È davvero significativo che a dare un’indicazione altamente politica sul futuro dell’Unione europea non sia stato un premier di Stato membro, un leader del  Pse o dei Popolari europei: la proposta l’ha fatta il Governatore della Banca centrale europea, Mario Draghi. Il Presidente della Bce ha proposto di istituire un nuovo potere, il più importante per una qualsiasi istituzione politica nazionale o sovranazionale, ovvero quello di affidare le politiche del tesoro dell’Eurozona a un ministro concordato tra i Paesi facenti parte della stessa area. Si ripartirebbe pertanto dalla cessione di sovranità sul tesoro solo da parte dei 19 Paesi, zoccolo duro dell’Unione, recuperando così l’errore commesso anni fa, con il velleitario allargamento dell’Unione a 28 Stati. Fu infatti una fuga in avanti che bloccò nei fatti l’evoluzione politica continentale con la cristallizzazione delle incompletezze preesistenti.

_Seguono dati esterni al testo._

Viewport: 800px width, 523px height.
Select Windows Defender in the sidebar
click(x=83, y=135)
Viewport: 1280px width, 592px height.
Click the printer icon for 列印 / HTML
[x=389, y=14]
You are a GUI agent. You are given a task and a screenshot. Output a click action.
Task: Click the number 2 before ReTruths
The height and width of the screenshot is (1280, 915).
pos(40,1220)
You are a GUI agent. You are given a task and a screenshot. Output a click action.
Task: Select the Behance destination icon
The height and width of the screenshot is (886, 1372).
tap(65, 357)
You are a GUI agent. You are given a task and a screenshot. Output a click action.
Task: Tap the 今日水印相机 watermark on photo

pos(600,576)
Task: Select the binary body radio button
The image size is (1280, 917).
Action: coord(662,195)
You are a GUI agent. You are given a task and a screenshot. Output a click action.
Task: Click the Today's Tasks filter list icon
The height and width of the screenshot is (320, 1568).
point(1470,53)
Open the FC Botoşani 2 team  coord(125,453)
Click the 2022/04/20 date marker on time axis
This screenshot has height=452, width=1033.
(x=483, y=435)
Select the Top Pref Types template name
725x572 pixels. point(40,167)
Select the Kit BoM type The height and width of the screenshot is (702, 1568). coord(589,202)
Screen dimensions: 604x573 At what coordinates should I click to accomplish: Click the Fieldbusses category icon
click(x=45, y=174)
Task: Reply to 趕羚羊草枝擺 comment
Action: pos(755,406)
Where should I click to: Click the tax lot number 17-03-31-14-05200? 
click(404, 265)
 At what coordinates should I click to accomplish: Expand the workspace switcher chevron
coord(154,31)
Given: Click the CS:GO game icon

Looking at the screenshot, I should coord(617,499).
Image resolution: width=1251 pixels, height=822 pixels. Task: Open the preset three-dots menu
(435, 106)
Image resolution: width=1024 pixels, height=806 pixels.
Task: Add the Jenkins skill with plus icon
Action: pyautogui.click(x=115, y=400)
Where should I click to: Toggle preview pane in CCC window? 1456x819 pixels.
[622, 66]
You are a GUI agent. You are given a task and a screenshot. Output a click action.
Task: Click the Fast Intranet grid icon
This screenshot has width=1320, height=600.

Draghi, dunque, offre una ricetta alta e seria per affrontare la tempesta che si profila sulle sorti d’Europa, a causa di tanti nodi non sciolti che determinano condizioni di svantaggio per il Vecchio continente di fronte a nuovi e meno recenti competitori, sempre più in cerca di spazi regolarmente lasciati incustoditi dagli europei. Una ricetta alta per mettere mano con più risolutezza e unità di azione a quei nodi rappresentati dalle persistenti, prolungate e precarie condizioni economiche; dall’instabilità delle aree mediorientali e del Nord-Africa; dalla difficoltà europea a progredire come entità politica.



Decidere di darsi una sola entità  di bilancio significa mettere mano al fisco e a politiche monetarie per rafforzare l’euro attraverso la conseguente Unione bancaria. Un balzo in avanti significativo per l’Europa politica che ci proietterebbe finalmente verso quelle dimensioni continentali unitarie, necessarie per contare nella politica mondiale, per progettare grandi opere per la sicurezza e per governare i futuri tempi di grandi esodi di massa soprattutto dall’Africa. In modo da ritornare a essere una grande realtà economica e democratica.

Sulla proposta del governatore della Bce, Germania e Francia si sono dichiarati interessati e possibilisti, ma singolare è stata la freddezza avuta dal nostro Governo e dalla politica italiana. Proprio mentre il nostro Presidente del Consiglio a Ventotene ricordava Altiero Spinelli, uno dei più eminenti e amati europeisti  italiani, si è fatto intendere, da parte di fonti del suo governo, che avere una sola gestione della politica di tesoro limiterebbe la nostra autonomia; la perdita di potestà sulla libertà di spesa. Ma è proprio questo il punto! Abbiamo un debito storico costruito sugli sprechi e ingrossato da altri che si stanno assommando – ancora più sciatti e sfrontati del passato – e si rivendica flessibilità rispetto alle autorità europee? 



È davvero incomprensibile come si chieda continuamente flessibilità rispetto ai trattati, ovvero spazi di manovra non per programmare e realizzare grandi investimenti a sostegno delle produzioni industriali e dei servizi del terziario, ma per poter decidere elargizioni tout court. Tra l’intervento della Troika, inevitabile qualora il debito dovesse continuare a crescere, e una prospettiva concreta di un’Unione europea a tutto tondo – una grande democrazia e una grande entità economica continentale – non credo che ci sia molto da discutere. Gli europei hanno bisogno di nuovi grandi orizzonti che solo attraverso nuovi grandi obiettivi potranno essere ottenuti.